- Sultanı kuvvetli ve üstün yapan şey nedir?
Âlim zat buyurdu ki:
- Kendisine itaat edilmesi...
- İtaatın esası nedir?
- Sultanın, emrini gözetip çalışan, yardımcılarına iyilik ve sevgi göstermesi ve halkına adaletle muamele etmesidir.
- Doğru söyledin, emanet itaatin kalesidir. İtaat etmek de milletin süsü ve ziynetidir. Sultana itaat dört şekilde olur. Ona düşkün olmak, onu sevmek, ondan korkmak, ona baş eğmek.
Halkın devlet başkanına itaati lazımdır. Devlet başkanına itaat etmekte, Allahü teâlâdan korkmak lazımdır. Devlet başkanı da, Allahü teâlâya itaat etmelidir. Adaletli olsun olmasın, devlet başkanına tazim ve hürmet, Allahü teâlâya tazimdendir. İtaat ile birlik husule gelir, Müslümanların işleri düzenli ve tertipli hale getirilir. İtaat etmeyip isyan etmek, devletin temelini yıkmak olur. İnsanlara lazım olan, devlet başkanına itaattir. Çünkü dinin ve halkın salahı, ancak devlet başkanına itaatle olur.
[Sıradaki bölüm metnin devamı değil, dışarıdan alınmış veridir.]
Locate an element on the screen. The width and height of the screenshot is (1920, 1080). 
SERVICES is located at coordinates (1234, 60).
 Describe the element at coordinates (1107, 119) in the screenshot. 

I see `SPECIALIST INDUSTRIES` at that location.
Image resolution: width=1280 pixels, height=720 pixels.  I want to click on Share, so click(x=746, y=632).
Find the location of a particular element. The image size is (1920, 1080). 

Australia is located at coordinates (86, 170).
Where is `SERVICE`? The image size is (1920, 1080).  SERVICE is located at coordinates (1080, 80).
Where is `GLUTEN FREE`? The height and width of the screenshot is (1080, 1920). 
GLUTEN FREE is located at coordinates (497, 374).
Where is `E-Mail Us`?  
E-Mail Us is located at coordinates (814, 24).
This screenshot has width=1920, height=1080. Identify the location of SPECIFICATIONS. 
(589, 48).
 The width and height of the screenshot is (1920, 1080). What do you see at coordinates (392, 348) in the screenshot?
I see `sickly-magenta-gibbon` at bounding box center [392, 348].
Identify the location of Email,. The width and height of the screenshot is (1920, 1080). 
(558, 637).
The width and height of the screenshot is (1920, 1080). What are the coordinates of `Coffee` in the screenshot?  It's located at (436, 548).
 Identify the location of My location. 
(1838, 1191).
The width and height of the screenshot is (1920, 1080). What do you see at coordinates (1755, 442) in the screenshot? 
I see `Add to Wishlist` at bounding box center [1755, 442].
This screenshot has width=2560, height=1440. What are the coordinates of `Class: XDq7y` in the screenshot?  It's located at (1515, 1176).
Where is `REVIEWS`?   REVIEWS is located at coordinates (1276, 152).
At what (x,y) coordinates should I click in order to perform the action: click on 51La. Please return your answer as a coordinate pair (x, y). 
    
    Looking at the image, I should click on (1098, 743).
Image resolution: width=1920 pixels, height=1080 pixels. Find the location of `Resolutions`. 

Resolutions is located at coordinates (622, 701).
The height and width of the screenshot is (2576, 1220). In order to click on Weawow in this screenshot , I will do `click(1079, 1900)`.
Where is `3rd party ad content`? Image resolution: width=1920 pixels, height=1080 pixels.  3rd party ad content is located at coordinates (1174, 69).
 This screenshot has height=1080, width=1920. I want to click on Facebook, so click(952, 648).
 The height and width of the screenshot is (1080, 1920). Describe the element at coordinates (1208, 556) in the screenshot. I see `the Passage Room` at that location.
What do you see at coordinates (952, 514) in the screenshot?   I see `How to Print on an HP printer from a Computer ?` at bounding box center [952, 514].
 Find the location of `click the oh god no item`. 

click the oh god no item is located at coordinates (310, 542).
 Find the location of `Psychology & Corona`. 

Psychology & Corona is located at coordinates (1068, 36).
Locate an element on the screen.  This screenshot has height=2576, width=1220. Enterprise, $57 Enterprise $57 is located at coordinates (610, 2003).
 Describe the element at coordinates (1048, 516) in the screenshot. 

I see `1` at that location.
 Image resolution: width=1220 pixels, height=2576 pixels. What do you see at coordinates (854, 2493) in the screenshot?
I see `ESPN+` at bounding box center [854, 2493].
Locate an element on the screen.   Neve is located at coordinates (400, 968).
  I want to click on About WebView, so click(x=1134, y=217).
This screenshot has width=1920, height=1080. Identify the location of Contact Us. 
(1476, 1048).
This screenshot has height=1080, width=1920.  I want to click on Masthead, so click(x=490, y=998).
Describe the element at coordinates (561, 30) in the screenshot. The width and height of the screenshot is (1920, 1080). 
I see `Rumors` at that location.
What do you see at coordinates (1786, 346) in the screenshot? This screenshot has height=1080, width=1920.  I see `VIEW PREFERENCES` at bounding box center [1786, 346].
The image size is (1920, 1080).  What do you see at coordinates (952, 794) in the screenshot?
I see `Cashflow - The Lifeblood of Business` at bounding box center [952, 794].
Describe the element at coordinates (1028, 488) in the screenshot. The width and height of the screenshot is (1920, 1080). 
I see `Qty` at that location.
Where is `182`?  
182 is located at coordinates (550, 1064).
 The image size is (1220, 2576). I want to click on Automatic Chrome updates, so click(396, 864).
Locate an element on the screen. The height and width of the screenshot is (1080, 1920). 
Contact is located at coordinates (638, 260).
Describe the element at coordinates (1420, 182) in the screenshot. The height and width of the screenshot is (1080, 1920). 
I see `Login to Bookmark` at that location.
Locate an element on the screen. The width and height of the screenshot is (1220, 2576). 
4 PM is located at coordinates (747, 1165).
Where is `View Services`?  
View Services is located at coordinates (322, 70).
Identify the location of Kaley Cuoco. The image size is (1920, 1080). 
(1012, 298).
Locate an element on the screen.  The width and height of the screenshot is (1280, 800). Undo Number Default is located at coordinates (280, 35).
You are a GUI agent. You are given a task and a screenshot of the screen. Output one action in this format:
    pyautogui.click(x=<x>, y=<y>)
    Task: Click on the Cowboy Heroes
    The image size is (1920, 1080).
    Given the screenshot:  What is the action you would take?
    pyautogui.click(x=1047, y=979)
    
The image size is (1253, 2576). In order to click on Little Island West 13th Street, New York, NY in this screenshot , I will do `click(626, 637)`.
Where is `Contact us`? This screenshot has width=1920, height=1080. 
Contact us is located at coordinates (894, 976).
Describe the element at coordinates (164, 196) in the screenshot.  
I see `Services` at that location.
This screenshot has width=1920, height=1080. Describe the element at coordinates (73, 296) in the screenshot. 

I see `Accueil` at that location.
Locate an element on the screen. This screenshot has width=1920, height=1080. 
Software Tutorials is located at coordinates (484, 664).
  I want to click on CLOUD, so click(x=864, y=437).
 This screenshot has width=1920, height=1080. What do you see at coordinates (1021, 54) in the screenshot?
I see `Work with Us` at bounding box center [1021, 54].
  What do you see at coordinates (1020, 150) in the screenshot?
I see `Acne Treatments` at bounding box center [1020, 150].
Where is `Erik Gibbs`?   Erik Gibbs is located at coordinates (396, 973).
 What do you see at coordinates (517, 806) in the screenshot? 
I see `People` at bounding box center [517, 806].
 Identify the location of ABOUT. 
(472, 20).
Mal, mülk ve namusun muhafazası, ancak devlet başkanına itaatle mümkündür. İtaat etmede sayısız menfaatler vardır. Selamet ve saadet ondadır. En sağlam yol itaat etme yolu olup, milletin bekası, rahatı ve huzuru ondadır. Çünkü itaatle, bütün fitnelerden ve fesatlardan korunmuş olur. Allahü teâlâ kendine itaatle, Resulüne itaati bir tuttu. Kuran-ı kerimde, Nisa suresinin 59. Âyet-i kerimesinde mealen; (Ey iman edenler! Allaha itaat edin. Peygambere ve sizden olan ülülemre (idarecilere) de itaat edin. Eğer bir hususta anlaşmazlığa düşerseniz, Allaha ve ahirete gerçekten inanıyorsanız, onu Allaha ve Resule götürün [Âlim olanlar Kuran-ı kerime ve hadis-i şeriflere göre halletsin]; bu hem hayırlı, hem de netice bakımından daha güzeldir) buyuruldu. İtaat etmeyen, nimete şükretmemiş demektir. İdareciler olmasaydı, halk felakete düşüp helak olurdu.
Hz. Ali buyurdu ki:
Kalbler, bir kaba benzer. O kalblerin en hayırlısı, içinde hayır olanıdır. Sana söyleyeceğim şeyleri ezberle. İnsanlar üç kısımdır: Rabbani lan âlimler, kurtuluşa ermek için çalışanlar, bir de esen rüzgara göre hareket eden ahmak kimseler olup, bunlar; ilim nuruyla aydınlanmamış, sağlam bir barınağa sığınmamış olanlardır. İlim, mal ve mülkten hayırlıdır. İlim, seni gözetir, korur. Sen, malı gözetirsin. İlim, öğrenmekle çoğalır. Mal, vermekle azalır. İlim hakimdir. Mal, gözetilmeye mahkumdur. İlim aşkı ibadet olup, onun ile Allahü teâlâya nasıl ibadet edileceği öğrenilir. Hayatta iken ilim ile, taat ve ibadet yapılır. Mal sahipleri, daha hayatta iken ölmüşlerdir.
Âlimler, her zaman bulunacaktır. Onların sevgisi, kalblerdedir. Âlimin vefatıyla, ilim yok olur. (Onun için, âlimin ölümü; alemin ölümü dendi.) Fakat yine yeryüzü, doğruyu gösteren âlimden mahrum kalmaz. Onlar sayıca az, fakat Allahü teâlâ katında dereceleri çok yüksektir. Kalblerinde hikmetler gizlidir. Kendilerini arayanların kalblerine iman tohumları ekerler. Mübarek vücutlarıyla dünyadadırlar. Fakat kalbleri, Allahü teâlâya bağlıdır. Onlar, Allahü teâlânın yeryüzünde halifeleridir emin, ve güvenilir kullarıdır. Onlar, Allahü teâlânın dinine davet ederler. Onları görmeye can atmak lazımdır. Ah, onları görmekle şereflenmek ne güzeldir.”